RMT members employed in the maritime sector have experienced this approach for years. Seafarers work in an almost totally deregulated employment context that sees the very worst employment practices in the search for profits. 

Treatment of workers in our shipping lanes and on UK-flagged vessels should be a national and international scandal. 

In the current crisis, P&O Ferries has cut seafarers’ jobs and axed routes while a competitor, Irish Ferries, which doesn’t even recognise trade unions, takes up its slots. 

With a government seeking to expand “freeports” and facilitate deregulated, offshore work, employers are hell-bent on effecting a permanent levelling down of maritime and dock workers’ pay and conditions. 

There is no place for strong, independent trade unions in a race to the bottom. Having recognised that they couldn’t respond to the pandemic without us, the Tories want to settle accounts with us. 
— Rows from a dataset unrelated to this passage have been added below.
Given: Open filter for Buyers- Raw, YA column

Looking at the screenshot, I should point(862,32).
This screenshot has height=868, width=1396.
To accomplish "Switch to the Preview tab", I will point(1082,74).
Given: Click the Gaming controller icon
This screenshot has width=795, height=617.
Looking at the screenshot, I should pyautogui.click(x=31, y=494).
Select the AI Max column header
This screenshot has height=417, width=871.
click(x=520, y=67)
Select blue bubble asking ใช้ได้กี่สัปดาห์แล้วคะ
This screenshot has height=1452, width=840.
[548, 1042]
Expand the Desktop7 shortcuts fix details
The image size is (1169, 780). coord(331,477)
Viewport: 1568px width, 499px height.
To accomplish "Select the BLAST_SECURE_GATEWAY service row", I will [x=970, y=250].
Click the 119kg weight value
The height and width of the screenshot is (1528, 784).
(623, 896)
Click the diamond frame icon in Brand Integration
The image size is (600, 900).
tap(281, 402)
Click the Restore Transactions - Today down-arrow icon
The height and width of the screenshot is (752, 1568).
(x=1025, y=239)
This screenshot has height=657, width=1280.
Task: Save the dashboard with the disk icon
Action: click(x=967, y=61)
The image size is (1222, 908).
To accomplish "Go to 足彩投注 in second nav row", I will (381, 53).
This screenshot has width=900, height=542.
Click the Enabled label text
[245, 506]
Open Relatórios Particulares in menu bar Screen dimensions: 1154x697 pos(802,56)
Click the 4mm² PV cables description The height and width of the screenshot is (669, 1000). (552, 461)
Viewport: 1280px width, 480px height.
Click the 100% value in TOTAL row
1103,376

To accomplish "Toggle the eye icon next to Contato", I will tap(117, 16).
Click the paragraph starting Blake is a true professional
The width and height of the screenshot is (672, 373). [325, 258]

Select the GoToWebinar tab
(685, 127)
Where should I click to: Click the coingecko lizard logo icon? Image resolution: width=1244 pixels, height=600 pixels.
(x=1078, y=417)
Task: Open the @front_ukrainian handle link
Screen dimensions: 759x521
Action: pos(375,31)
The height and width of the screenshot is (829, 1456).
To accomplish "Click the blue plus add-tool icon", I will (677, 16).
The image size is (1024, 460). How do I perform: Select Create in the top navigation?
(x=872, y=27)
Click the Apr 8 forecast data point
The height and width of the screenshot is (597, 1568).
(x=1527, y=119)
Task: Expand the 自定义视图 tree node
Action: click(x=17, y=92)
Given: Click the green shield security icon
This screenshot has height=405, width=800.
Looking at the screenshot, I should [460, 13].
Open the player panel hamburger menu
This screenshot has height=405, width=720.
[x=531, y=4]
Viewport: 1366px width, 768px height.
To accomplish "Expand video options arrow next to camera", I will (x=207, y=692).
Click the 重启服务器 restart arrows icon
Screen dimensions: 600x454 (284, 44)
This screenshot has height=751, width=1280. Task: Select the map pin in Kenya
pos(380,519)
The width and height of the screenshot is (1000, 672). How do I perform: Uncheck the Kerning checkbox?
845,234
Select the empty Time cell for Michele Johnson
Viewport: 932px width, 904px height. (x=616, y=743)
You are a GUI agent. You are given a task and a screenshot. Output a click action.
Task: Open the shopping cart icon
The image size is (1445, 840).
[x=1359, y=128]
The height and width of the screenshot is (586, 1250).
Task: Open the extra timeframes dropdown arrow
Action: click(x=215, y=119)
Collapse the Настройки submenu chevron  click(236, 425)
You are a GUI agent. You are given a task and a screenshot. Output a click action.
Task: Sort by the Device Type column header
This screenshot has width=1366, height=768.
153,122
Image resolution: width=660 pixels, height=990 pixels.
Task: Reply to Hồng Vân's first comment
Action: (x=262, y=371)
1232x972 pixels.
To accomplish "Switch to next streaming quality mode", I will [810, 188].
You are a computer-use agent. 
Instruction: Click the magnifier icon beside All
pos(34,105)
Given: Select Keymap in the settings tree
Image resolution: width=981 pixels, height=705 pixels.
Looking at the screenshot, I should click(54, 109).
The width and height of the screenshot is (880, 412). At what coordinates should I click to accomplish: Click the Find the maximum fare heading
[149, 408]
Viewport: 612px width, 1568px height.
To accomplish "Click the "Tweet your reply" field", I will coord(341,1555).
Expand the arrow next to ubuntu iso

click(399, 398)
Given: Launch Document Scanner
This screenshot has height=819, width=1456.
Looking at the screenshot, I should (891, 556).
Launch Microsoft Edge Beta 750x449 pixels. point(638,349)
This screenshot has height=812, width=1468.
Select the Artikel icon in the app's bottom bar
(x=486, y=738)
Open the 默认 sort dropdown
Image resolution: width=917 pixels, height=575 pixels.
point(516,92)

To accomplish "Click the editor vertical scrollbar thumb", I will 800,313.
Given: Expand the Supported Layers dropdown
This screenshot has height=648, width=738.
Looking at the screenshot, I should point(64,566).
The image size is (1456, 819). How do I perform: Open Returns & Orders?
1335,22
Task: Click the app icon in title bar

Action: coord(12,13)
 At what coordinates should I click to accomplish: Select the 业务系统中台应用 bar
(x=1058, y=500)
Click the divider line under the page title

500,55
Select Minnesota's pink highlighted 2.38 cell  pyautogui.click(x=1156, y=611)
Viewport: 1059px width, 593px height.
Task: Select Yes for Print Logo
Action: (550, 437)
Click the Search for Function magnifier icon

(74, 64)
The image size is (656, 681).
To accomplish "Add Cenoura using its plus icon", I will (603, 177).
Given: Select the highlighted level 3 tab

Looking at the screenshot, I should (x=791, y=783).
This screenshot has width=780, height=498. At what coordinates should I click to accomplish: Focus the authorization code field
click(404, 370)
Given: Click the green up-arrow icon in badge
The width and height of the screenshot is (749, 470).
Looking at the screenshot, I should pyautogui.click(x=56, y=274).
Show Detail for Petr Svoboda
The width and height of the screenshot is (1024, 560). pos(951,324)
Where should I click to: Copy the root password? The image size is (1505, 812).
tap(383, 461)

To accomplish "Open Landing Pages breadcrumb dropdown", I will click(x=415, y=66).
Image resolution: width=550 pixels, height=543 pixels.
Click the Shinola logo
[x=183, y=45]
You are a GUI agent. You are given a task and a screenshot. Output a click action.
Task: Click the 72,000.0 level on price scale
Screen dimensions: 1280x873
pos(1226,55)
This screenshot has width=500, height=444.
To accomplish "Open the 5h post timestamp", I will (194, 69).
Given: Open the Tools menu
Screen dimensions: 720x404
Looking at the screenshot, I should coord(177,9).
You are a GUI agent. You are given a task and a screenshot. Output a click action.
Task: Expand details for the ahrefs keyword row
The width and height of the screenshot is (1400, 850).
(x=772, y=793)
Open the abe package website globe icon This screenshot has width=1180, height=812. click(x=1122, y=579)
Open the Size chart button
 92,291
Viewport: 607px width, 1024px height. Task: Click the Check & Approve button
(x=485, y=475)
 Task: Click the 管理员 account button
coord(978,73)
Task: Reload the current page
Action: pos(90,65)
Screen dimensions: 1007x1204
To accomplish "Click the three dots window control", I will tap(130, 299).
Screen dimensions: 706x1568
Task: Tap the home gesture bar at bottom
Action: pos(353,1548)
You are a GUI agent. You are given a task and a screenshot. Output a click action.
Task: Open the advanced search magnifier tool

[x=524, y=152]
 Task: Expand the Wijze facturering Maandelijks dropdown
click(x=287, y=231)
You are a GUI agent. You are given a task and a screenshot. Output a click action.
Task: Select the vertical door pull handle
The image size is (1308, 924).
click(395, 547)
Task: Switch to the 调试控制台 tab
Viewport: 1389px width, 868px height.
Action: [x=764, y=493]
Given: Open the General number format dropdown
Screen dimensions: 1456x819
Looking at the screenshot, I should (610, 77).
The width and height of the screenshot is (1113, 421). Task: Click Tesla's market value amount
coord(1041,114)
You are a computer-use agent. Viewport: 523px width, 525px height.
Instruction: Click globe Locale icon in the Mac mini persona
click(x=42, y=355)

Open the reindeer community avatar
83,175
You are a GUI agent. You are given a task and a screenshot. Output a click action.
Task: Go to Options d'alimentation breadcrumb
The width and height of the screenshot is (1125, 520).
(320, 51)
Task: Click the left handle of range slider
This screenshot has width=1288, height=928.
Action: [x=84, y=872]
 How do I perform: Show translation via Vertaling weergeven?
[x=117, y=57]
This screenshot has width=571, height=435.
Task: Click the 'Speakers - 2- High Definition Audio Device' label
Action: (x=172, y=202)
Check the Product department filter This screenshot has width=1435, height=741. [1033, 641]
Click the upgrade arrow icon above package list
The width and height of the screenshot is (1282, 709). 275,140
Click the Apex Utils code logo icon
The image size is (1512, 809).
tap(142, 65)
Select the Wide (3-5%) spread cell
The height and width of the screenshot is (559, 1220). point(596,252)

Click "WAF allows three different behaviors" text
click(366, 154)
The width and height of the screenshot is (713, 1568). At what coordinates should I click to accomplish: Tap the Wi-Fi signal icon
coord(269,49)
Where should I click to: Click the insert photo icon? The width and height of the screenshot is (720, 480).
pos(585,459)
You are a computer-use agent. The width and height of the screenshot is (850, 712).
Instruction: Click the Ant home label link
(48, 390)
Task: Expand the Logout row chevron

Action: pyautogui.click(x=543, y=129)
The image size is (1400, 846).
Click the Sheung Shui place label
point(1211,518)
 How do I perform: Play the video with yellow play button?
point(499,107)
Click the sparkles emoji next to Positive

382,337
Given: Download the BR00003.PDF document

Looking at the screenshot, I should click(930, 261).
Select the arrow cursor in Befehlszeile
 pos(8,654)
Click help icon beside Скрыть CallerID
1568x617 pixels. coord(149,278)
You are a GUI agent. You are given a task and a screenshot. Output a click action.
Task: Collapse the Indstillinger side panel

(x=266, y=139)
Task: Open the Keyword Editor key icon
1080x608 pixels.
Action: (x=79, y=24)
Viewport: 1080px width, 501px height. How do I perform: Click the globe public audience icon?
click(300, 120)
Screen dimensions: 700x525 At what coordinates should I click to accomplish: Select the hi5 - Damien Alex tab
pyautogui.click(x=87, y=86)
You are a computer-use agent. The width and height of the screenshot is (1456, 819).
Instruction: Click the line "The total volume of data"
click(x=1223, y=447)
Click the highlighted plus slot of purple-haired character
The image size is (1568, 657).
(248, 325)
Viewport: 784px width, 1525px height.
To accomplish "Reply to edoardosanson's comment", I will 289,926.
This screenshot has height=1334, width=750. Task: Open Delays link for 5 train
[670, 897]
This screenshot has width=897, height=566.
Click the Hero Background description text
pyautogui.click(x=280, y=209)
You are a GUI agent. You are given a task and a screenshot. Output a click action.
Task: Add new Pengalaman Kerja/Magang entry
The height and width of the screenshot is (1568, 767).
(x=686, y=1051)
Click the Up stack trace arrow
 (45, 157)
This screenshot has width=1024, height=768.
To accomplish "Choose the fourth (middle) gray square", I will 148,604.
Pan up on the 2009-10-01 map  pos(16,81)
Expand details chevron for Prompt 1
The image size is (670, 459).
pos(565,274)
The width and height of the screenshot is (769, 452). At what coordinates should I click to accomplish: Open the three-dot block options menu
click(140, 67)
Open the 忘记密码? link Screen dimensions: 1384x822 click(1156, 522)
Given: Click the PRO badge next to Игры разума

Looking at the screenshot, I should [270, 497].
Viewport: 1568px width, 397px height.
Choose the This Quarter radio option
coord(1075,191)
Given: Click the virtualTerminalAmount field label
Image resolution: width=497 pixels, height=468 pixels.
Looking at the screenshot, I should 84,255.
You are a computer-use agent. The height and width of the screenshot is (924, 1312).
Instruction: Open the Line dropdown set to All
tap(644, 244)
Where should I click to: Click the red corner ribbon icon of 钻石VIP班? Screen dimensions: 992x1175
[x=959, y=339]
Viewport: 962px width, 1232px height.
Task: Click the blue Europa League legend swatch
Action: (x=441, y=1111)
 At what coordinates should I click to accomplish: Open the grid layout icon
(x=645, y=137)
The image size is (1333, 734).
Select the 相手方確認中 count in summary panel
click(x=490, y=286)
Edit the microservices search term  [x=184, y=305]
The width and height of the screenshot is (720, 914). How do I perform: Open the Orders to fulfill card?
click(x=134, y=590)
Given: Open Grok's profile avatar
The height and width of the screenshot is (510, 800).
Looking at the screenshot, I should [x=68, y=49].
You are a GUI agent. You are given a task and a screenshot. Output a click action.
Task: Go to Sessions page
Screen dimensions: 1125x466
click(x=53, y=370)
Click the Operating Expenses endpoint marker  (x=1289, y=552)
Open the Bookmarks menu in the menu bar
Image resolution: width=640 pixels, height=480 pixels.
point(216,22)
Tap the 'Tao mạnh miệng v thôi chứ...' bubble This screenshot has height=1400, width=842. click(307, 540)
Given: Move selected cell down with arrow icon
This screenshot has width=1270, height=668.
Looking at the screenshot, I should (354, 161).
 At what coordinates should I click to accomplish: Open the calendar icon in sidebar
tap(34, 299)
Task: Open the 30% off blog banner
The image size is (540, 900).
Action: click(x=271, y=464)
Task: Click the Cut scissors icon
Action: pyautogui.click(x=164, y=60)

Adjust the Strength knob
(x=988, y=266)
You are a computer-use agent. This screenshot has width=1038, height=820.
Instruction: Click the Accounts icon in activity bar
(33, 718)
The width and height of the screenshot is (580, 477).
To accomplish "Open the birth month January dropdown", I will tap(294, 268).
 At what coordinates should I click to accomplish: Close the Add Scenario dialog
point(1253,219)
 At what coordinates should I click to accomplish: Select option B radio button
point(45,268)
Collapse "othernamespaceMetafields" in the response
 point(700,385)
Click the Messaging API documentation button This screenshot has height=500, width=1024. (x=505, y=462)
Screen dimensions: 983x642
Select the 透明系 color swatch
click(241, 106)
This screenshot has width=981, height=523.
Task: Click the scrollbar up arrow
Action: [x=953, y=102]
This is why the whole trade union movement needs to focus on unity as an absolute imperative. My union is not a dysfunctional parish council of bickering personalities, despite the impression some may give. 

Real RMT is a proud, strong, growing union with a tradition of militant unity that is needed by the whole labour movement, now more than ever. 

Our movement also needs a strategic outlook. We fight for every job, but we must analyse the forces at work in our economy and society too. 

How do we recruit and organise the 76 per cent of workers in Britain who are not even members of a trade union? How do we revolutionise trade union organisation in the private sector where membership density has fallen below 13 per cent? 

These critically low levels of trade union engagement with the majority of workers is an indictment of trade union organising models. 

A deeper understanding of political economy, the reality of working-class experience of employment, exploitation, discrimination and structural oppression and of our own labour movement’s history is needed in order to develop new effective workplace strategies. 

We need a clear vision of the future we fight for to inspire new generations of trade union activists.  

A profound climate crisis shows the urgent need to move to a sustainable economy. Public transport’s future is at the centre of a shift to a sustainable economy. 

We need bus services planned around local needs. We need a publicly owned and democratically controlled railway. We need a major programme of electrification to move more freight from road to rail. 

We need strategic control of maritime passenger and freight services, which means taking ferry services out of the hands of cut-price, shareholder-value-oriented buccaneers. 

RMT members work on the front line of all these industries. Our policies reflect our members’ experience and expertise. We will proudly and forcefully project our vision to develop a political strategy that supports our united and militant industrial strategy.